Extrait:
Beaucoup de gens ne comprennent pas pourquoi j’aime la moto. Moyen de transport dangereux et inutilement bruyant, outil de frime ou engin de délinquant, les adjectifs ne manquent pas. Pourtant, même si pour beaucoup la moto rentre dans ces catégories, pour les quelques vrais passionnés de moto il n’en est rien.

Avachi dans le canapé, la fenêtre ouverte pour sentir l’odeur d’un après-midi de printemps, tout en se grattant les couilles devant les émissions délicieusement pathétiques de MTV, l’après-midi avance lentement. Des parents sur le point de divorcer, une recherche constante d’avenir pour ne pas finir clodo, c’est un peu mon quotidien. Pesant, bien lourd. « Sweet sixteen » vient de finir. Toujours un peu envie de vomir de voir ces petites pétasses avoir tout ce qu’elles veulent et en plus de constater qu’elles n’ont aucun goût. Je me lève pour aller à la fenêtre. Il fait bon. Si j’étais heureux au fond de moi ce serait une bonne journée.

Énoncé: Recopiez à l'identique l'intégralité de l'extrait ci-dessus sur la passion de la moto.

Documents sources:
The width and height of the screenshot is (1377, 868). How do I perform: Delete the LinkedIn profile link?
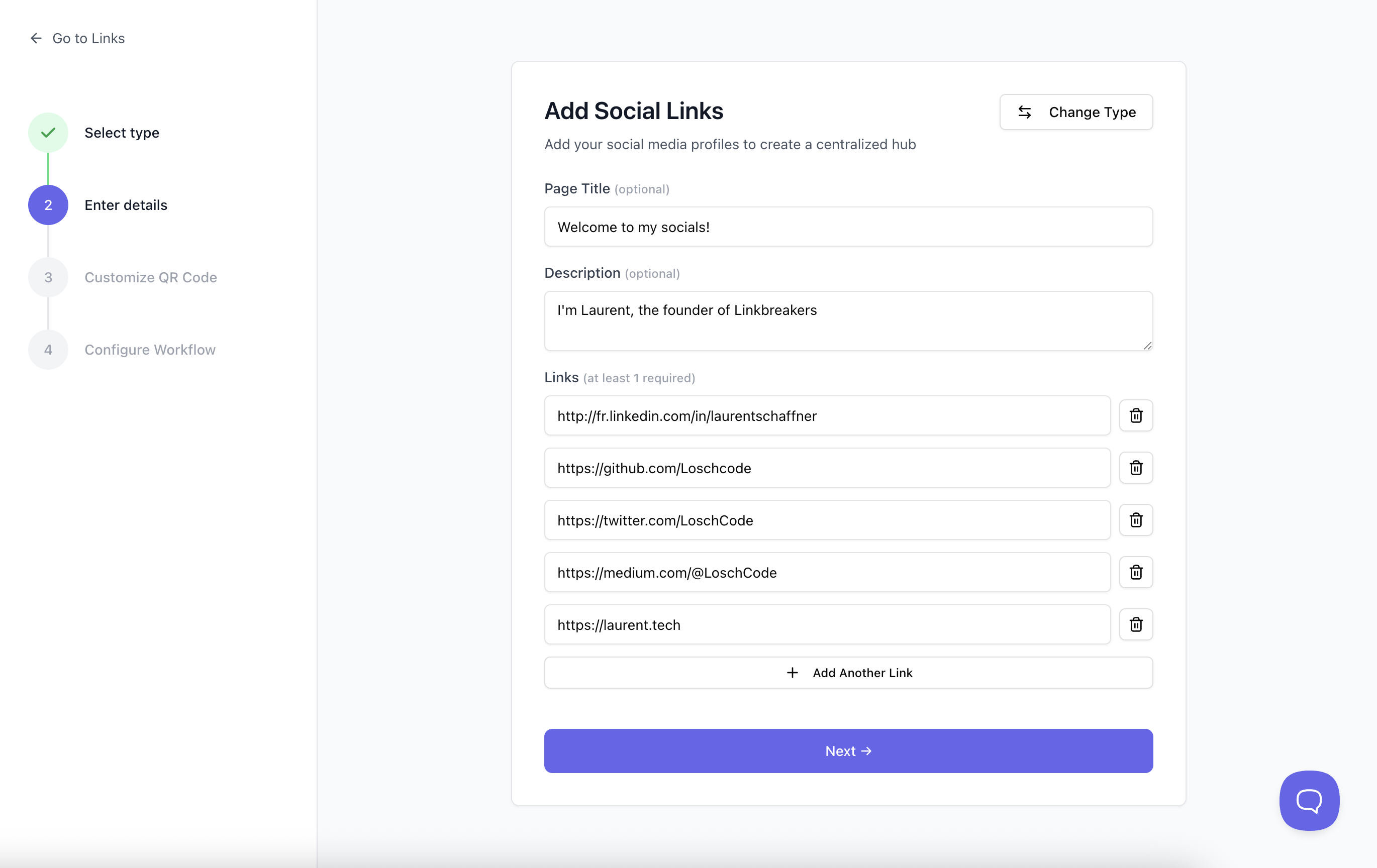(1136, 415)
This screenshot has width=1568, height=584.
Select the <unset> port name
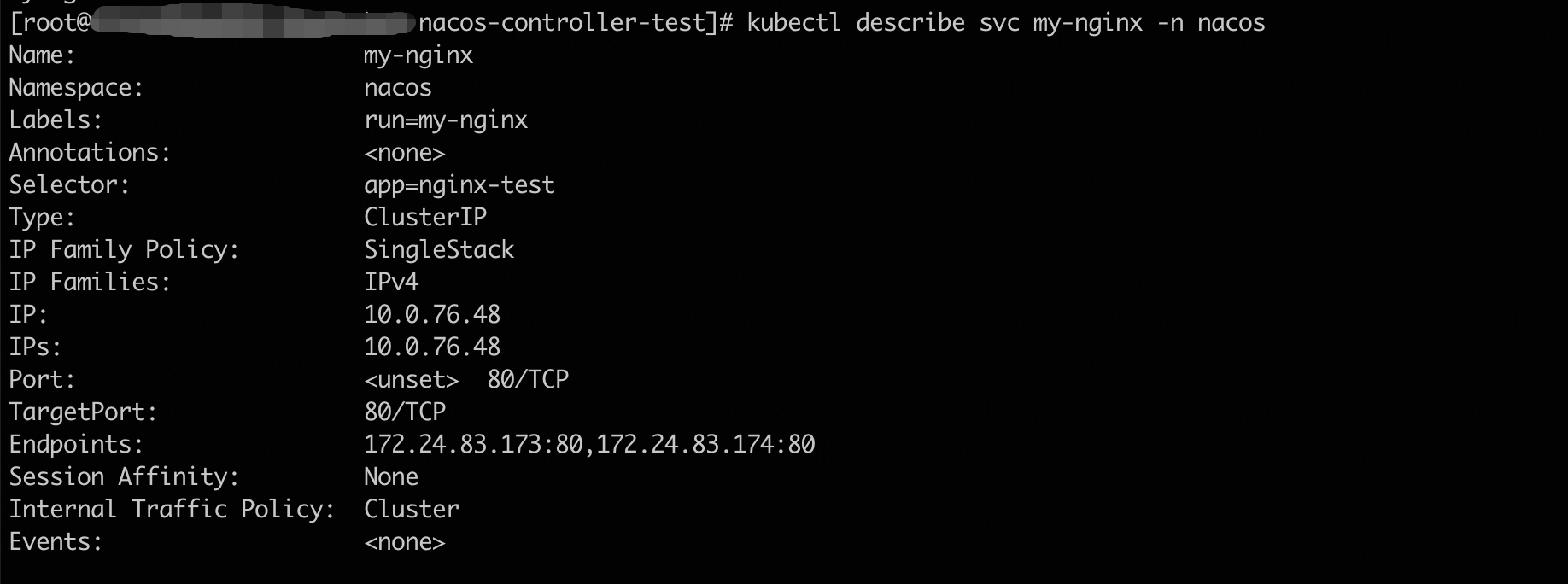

Réponse:
Beaucoup de gens ne comprennent pas pourquoi j’aime la moto. Moyen de transport dangereux et inutilement bruyant, outil de frime ou engin de délinquant, les adjectifs ne manquent pas. Pourtant, même si pour beaucoup la moto rentre dans ces catégories, pour les quelques vrais passionnés de moto il n’en est rien.

Avachi dans le canapé, la fenêtre ouverte pour sentir l’odeur d’un après-midi de printemps, tout en se grattant les couilles devant les émissions délicieusement pathétiques de MTV, l’après-midi avance lentement. Des parents sur le point de divorcer, une recherche constante d’avenir pour ne pas finir clodo, c’est un peu mon quotidien. Pesant, bien lourd. « Sweet sixteen » vient de finir. Toujours un peu envie de vomir de voir ces petites pétasses avoir tout ce qu’elles veulent et en plus de constater qu’elles n’ont aucun goût. Je me lève pour aller à la fenêtre. Il fait bon. Si j’étais heureux au fond de moi ce serait une bonne journée.